When I lived near New Norfolk and built my cabin up in Molesworth I was entirely off grid. I had little money for anything else other than buying milled timber and kero for the lamps plus excavator hire and ready mix concrete. Other raw materials were collected in an old Hillman Hunter ute from the hillsides as I was using local stone for the base, being a Mason.
This was a carefully designed construction, following all the local planning requirements and able to be mortgaged so future-proofed. I can still visit via google maps when I’m travelling in my minds eye. When creating this building PV was in its infancy incredibly expensive and I wanted to get this job done so never went beyond a cursory glance.
Creating syphons was an interesting past-time. I had a spring slightly above the cabins roof line and a primitive solar shower that worked on the syphon principal plus of course the inevitable bush-bath!
I had installed two air source heat pump systems into new dwellings back in the UK with great success, heavily influenced by G Morgan-Grenfell and my father who were directors of CAT during this time.

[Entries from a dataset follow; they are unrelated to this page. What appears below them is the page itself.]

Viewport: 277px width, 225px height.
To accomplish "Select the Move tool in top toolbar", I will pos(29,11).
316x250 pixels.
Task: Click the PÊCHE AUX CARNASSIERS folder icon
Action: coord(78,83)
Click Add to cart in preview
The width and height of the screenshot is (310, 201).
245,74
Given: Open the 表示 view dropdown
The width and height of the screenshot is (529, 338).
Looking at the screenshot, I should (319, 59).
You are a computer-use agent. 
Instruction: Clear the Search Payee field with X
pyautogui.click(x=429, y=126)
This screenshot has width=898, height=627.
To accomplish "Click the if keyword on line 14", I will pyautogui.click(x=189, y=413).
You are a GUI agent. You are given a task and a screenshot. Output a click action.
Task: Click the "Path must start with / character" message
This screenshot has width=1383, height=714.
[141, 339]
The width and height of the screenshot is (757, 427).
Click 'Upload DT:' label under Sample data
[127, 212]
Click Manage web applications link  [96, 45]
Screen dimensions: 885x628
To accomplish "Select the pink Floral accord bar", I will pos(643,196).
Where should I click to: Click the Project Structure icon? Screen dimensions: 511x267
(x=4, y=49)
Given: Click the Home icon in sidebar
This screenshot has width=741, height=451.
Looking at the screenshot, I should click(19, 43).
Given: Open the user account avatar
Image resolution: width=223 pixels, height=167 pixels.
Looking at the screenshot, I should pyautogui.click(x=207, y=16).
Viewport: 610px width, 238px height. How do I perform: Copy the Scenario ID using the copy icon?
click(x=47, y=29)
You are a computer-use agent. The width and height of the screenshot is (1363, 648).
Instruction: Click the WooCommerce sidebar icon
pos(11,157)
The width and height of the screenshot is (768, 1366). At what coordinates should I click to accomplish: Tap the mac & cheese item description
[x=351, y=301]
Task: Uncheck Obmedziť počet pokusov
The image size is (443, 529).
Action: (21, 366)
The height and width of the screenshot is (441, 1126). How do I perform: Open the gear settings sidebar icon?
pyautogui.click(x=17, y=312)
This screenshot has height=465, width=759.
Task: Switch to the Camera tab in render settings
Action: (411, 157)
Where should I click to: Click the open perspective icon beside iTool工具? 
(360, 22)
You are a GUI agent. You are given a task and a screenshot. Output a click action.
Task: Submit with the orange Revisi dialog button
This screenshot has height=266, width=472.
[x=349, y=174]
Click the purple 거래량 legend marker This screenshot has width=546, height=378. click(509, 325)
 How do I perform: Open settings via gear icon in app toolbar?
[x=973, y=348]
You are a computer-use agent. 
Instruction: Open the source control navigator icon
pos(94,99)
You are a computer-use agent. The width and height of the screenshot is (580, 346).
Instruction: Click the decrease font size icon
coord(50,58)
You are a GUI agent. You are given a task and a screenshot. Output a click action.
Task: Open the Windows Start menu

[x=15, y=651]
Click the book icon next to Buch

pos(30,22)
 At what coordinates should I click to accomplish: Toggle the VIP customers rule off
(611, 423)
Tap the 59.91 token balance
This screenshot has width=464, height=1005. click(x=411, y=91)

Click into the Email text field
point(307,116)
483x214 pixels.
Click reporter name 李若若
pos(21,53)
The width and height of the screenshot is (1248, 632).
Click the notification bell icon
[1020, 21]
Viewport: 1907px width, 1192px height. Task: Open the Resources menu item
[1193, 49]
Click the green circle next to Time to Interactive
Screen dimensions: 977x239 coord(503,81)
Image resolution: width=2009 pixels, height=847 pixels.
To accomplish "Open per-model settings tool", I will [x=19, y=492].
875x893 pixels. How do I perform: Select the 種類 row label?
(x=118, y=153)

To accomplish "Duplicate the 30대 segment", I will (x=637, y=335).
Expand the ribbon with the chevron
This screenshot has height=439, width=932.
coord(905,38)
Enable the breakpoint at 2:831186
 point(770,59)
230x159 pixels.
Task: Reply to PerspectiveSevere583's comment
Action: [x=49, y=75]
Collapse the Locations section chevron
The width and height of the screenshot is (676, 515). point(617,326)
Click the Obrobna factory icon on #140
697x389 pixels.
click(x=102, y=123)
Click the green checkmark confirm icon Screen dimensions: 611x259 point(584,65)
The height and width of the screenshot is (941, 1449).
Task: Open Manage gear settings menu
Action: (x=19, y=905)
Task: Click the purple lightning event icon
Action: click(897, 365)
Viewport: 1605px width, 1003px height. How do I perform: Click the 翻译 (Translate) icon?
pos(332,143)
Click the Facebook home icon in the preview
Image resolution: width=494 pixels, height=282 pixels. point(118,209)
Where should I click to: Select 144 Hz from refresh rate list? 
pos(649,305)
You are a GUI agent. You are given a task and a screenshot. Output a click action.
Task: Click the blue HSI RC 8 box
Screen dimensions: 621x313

Bringing water to 55 degrees with a GSHP was cheap power. Adding more heat by oil to 60 degrees became rather less financially painful. Bear in mind this was the UK in 1983 and 1987. Since this time renewable energy has become mainstream.

Murwilumbah, which I have an inkling you’re not too far from and which I have been through on my grand circular motorcycle tour of Australia, is in the perfect place for PV and if I had my time again in Tas I would probably look rather more closely at a system. Thirty years on the controllers and panels available today are much more affordable and also reliable.
I’m trying to persuade my brother in Hobart to fit solar hot water but this is an uphill game as he doesn’t want holes in his roof.
Right now my wiring terminates in a ‘Ready-to’ position. It is there and not forgotten!
My power comes down from the East Anglian cable network. Bear in mind that the UK is now able to produce 1/4 of its current needs from renewables and I have interests in wind-farm and hydro energy which is putting my money where my mouth is.
I have a Kensa ground-source heat pump loop system to install in April followed by the actual machinery so something to look forward to.
Whether any of my children will produce grand-children awaits to be seen but they are very aware of the knife-edge we sit upon. There is one Architect in amongst their numbers so I watch with interest as to how I have been an influence.
I think we’d agree on a good number of things Keith!
A well designed, well presented, well built house with all redundancies taken into consideration will pay for its self many times over. Just takes a lot of time and effort eh.